Tugas yang Dikerjakan:
A) Jawablah tiga pertanyaan berikut berdasarkan bacaan tentang Kereta Api Hijaz.
(i) Pada tahun berapa Sultan memerintahkan pembangunan jalur kereta api yang menghubungkan Damaskus, Madinah, dan Mekah?
(ii) Siapa saja yang sebagian besar menyatakan bahwa proyek ini mustahil diselesaikan?
(iii) Berapa perkiraan biaya pembangunan jika jalurnya hanya sampai Madinah?
B) Lanjutkan bacaan tentang Kereta Api Hijaz dari kalimat terakhirnya.

Bacaan:
╔══

Kereta Api Hijaz, Proyek Sultan Abdul Hamid dan Dunia Islam (Bagian Kedua)
Artikel Kereta Api Hijaz, Proyek Sultan Abdul Hamid dan Dunia Islam masuk dalam Kategori Sejarah Ummat Islam
Sumber Pendanaan
Pada tahun 1900, Sultan memerintahkan pembangunan jalur kereta api yang menghubungkan Damaskus, Madinah, dan Mekah, dengan membangun jalur darat di sepanjang rutenya. Bersama para penasihatnya, ia bertekad menjadikan proyek ini sebagai proyek Utsmaniyah-Islam dalam pendanaan dan pengelolaannya, tanpa modal asing.
Perintah itu dianggap ambisi besar yang menantang secara finansial dan teknis. Banyak negarawan meragukan kemampuan Sultan untuk mewujudkan proyek ajaib ini. Sebagian besar insinyur dan geografer juga menyatakan mustahil proyek ini diselesaikan.
Perkiraan biaya pembangunan sekitar 4 juta Lira jika diperpanjang hingga Mekah, dan 3,5 juta Lira jika hanya sampai Madinah (setara 15%-20% dari anggaran), sementara negara mengalami defisit besar dan kesulitan keuangan akibat utang publik.

╚══

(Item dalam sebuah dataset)
╔══

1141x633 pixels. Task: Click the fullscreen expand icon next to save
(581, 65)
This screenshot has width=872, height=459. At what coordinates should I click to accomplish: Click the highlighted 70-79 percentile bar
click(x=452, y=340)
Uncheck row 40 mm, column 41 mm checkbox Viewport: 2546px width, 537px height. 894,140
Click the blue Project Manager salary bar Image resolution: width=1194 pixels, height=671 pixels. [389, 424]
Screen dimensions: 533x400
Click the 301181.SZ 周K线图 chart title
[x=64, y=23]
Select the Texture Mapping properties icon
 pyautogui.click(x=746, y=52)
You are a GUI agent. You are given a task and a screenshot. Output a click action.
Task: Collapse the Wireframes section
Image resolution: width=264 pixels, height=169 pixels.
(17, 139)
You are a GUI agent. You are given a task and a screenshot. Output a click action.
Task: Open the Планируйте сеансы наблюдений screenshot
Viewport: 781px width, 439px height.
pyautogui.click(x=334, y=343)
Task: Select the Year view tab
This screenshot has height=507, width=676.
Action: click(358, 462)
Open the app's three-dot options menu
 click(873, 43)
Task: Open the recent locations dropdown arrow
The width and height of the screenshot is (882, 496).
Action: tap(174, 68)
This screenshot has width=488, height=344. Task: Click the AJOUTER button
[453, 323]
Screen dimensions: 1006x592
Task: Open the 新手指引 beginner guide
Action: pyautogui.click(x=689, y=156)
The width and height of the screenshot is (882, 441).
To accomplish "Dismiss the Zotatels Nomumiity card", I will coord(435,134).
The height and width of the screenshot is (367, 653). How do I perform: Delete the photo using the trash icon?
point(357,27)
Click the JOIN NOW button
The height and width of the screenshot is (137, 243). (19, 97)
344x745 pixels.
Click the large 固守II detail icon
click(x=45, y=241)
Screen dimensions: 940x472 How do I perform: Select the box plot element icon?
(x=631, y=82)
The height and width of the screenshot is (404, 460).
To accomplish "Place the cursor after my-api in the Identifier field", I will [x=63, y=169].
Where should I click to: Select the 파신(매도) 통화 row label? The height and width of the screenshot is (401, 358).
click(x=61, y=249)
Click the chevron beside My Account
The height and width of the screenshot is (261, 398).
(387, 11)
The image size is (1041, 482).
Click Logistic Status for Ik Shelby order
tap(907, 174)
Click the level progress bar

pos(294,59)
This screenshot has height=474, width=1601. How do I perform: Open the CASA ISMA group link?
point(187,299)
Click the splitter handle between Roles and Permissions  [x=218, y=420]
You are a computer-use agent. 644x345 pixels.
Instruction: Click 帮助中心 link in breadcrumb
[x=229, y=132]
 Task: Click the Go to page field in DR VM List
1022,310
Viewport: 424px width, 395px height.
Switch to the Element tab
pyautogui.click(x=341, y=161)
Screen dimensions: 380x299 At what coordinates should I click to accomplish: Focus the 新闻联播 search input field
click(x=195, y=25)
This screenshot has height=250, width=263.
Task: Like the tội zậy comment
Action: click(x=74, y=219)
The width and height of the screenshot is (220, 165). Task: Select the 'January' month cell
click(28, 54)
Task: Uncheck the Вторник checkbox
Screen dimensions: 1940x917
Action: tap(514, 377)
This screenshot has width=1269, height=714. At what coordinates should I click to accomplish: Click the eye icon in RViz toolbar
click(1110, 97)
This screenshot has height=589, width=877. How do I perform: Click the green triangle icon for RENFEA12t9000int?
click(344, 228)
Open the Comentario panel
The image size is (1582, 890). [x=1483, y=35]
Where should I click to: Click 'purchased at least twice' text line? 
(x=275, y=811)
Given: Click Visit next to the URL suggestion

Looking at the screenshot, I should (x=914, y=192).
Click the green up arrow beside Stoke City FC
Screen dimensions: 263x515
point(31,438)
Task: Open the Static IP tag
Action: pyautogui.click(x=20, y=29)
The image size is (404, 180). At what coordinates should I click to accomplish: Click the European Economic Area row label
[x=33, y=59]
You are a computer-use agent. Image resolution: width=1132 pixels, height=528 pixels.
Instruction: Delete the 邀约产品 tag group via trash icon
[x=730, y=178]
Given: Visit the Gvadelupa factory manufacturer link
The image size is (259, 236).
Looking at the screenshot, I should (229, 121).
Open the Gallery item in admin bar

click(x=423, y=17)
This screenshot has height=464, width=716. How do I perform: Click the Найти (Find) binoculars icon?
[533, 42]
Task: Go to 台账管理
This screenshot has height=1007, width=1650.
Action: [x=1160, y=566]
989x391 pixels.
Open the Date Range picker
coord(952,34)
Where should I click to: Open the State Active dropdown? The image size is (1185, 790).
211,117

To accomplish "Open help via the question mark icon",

╚══

Kunci Jawaban:
A)
(i) Tahun 1900.
(ii) Para insinyur dan geografer.
(iii) Sekitar 3,5 juta Lira.

B)
Di tengah kondisi keuangan sulit, keberatan negara-negara Barat, serta kampanye ejekan dan cemoohan terhadap kesuksesan proyek, pembangunan jalur dimulai setelah mempelajari semua opsi pendanaannya. Sumber utama adalah pinjaman dari Bank Pertanian Utsmaniyah sebesar setengah juta Lira yang diangsur selama 8 tahun. Kesultanan Utsmaniah mengandalkan 3 sumber pendanaan utama:
- Sumber Resmi Tetap: Dari pajak khusus yang menjamin 250 ribu Lira per tahun, serta subsidi dari prangko pos dan tunjangan haji sebesar 150 ribu Lira per tahun, ditambah pendapatan dari penjualan kulit hewan kurban dan lainnya. Lahan dan proyek juga diwakafkan untuknya, yang terpenting adalah Mata Air Panas Al-Hammah dan Pelabuhan Haifa.
- Sumbangan dari Raja, Pangeran, Lembaga, dan Perorangan: Dimulai dengan sumbangan Sultan sekitar 320 ribu Lira Turki (setara seperempat total biaya proyek), kemudian keluarga kerajaan, pejabat tinggi Utsmaniah, pegawai, dan masyarakat umum.
- Sumbangan datang dari Syah Iran (setara 50 ribu), Amir Kuwait (500 Lira), Sultan Maroko (750 Franc), Amir Bukhara (400 Franc), Sultan Al-Mukalla (20 ribu Rupee).
- Khédive Mesir, Abbas Hilmi, menyumbang sejumlah material konstruksi dan kayu.
- Amir Hyderabad membiayai pembangunan Stasiun Madinah.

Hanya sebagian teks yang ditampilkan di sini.